Media Bias: Rucker says Trump guilty of 'racist comments,' 'segregationist imagery and tropes'
Philip Rucker wrote that the president "has made racist comments and used segregationist imagery and tropes throughout his presidency."
June 5, 2020 - 10:24pm
The Facts Inside Our Reporter’s Notebook
With the Neutral Zone Infraction, Just the News tries to do its part to maintain the line between fact and opinion in American journalism by blowing the whistle each week on an egregious example of slanted coverage by reporters. This week's offender: Philip Rucker.
Washington Post White House Bureau Chief Philip Rucker in an article this week asserted that President Trump "has made racist comments and used segregationist imagery and tropes throughout his presidency."
The comment from Rucker, who also serves as a "political analyst for NBC News & MSNBC" came in the context of President Trump touting his record regarding black Americans.
"I’ve done more for Black Americans, in fact, than any President in U.S. history, with the possible exception of another Republican President, the late, great, Abraham Lincoln ... and it’s not even close," Trump tweeted this week.
"Trump often cites job growth and the enactment of criminal justice reform in assessing his achievements for black Americans as historic," Rucker wrote. "Yet black and brown people have suffered more than whites from the coronavirus pandemic and the accompanying economic collapse, and Trump has made racist comments and used segregationist imagery and tropes throughout his presidency."

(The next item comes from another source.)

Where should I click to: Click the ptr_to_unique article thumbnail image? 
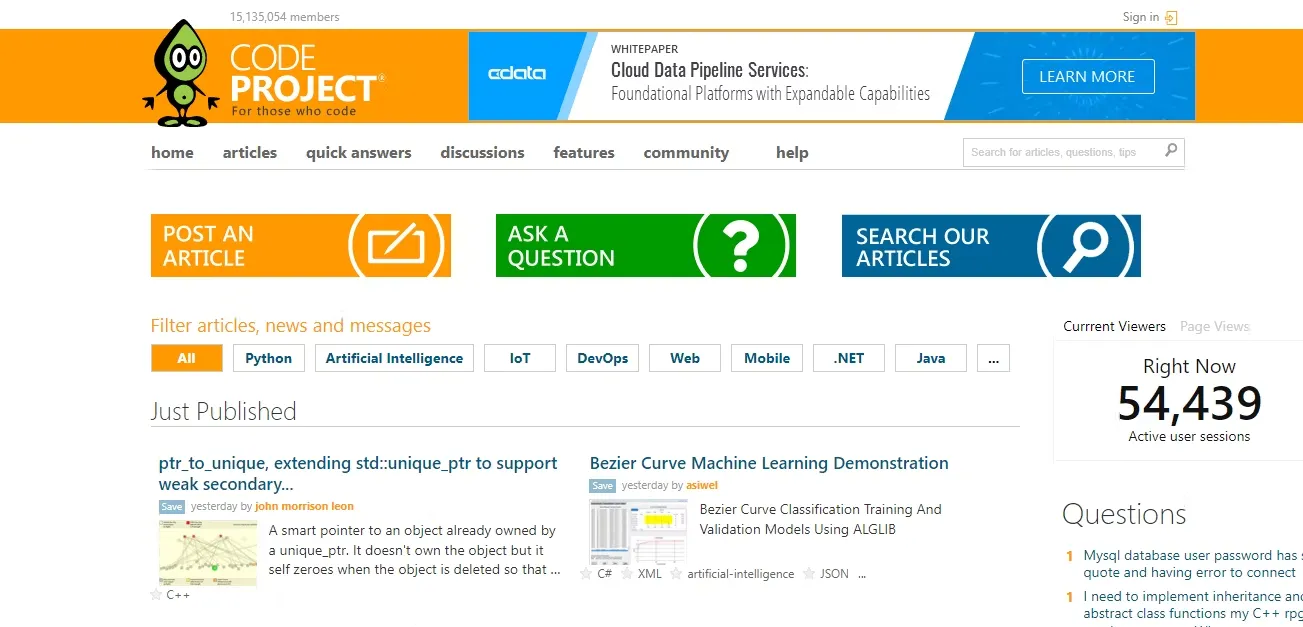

The comment ventures into the territory of opinion. A journalist's job is to report what people say and do, but news consumers can decide if they consider President Trump's past comments racist — if, that is, they are supplied with the relevant factual background. Rucker presented his comment as a fact and did not provide any supporting examples within the article.
But in an article Sunday he wrote the following: "A few hours earlier on Saturday, Trump said on Twitter that demonstrators outside the White House on Friday night were met by Secret Service agents with 'the most vicious dogs, and most ominous weapons, I have ever seen,' a seeming reference to the law enforcement practices in America’s segregationist past. He said many agents are 'just waiting for action' and claimed that one had told him that fighting protesters was 'good practice.'"
Rucker also noted that D.C. Mayor Muriel Bowser tweeted, "There are no vicious dogs & ominous weapons. There is just a scared man. Afraid/alone ..."
Just the News reached out to Rucker, who said it was Post policy to allow public relations to handle comment requests and that he would have them respond to ours. Just the News attempted to contact the public relations department but has not yet received a response.